Twenty years ago I did something similar. After university I got a full-time job working at a supermarket chain. It was never really my “dream job” but it paid the bills. And for a while I thought it may have been the basis of my future career. Although I never really got the hang of the electronic ordering system, I really understood shoppers. I knew, for example, that when you’re selling hot crossed buns over the PA system, you don’t just say they’re on sale and leave it at that. Instead, you describe how they taste covered in butter and how happy your family or neighbours would feel if you invited them over for morning tea with a fine cuppa and some Easter Buns. Our store at Sunnybank recorded the highest sales of hot crossed buns in Queensland that year.
But after about eight months I quit Coles and joined the ranks of the unemployed. I’d reached the point where going to work was unbearable. Although I really liked the people I worked with and I liked some aspects of the job, I felt absolutely no satisfaction or sense of fulfillment in what I was doing on a daily basis. And I didn’t really like my boss, usually the most common reason why people leave their jobs. He was one of those bosses with “something to prove” which, eventually brought him undone. One too many resignations from his store, and after state management intervention, he too was gone. I think it was my resignation that was the straw that broke the camel’s back. I told my colleagues a white lie, that I had something to go to, when in fact I had nothing. It was better, I thought, to take some time out to follow that dream, as Elvis once sang, than remain in a job where I was really unhappy.

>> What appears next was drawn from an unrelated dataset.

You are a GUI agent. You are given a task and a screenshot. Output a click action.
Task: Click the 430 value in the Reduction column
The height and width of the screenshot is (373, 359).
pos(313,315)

Such is the luxury of not having dependants.
During my period of unemployment, trying to find something that would give me some sense of meaning, I became quite dissilusioned and quite depressed. The CES (Commonwealth Employment Service), in those days, didn’t offer a lot in the way of creative, interesting occupations. One day, however, I saw a job advertised at a radio station in Western NSW. I applied for the job, travelled to Bourke, was interviewed and was offered the job.
They had received Federal Government funding for an Outback Drug Awareness Project. With no experience in community education programs, I hit the road running, talking to locals about the many ways in which we could use radio to reduce the incidence of drug and alcohol abuse in remote communities. A year later, the project won a national award from the Community Broadcasting Association of Association.
Twenty years ago, this week. I was heading off to Hungerford on the NSW/Queensland border to report on the annual “Hungerford Field Day”. Although a lot of my friends from Brisbane thought I’d gone mad, relocating to a small town on the edge of the outback, to me it was pure bliss. I got to meet a broad range of interesting and colourful characters, to experience the great outdoors, and to get paid for it. Sometimes you gotta listen to your heart and not your head.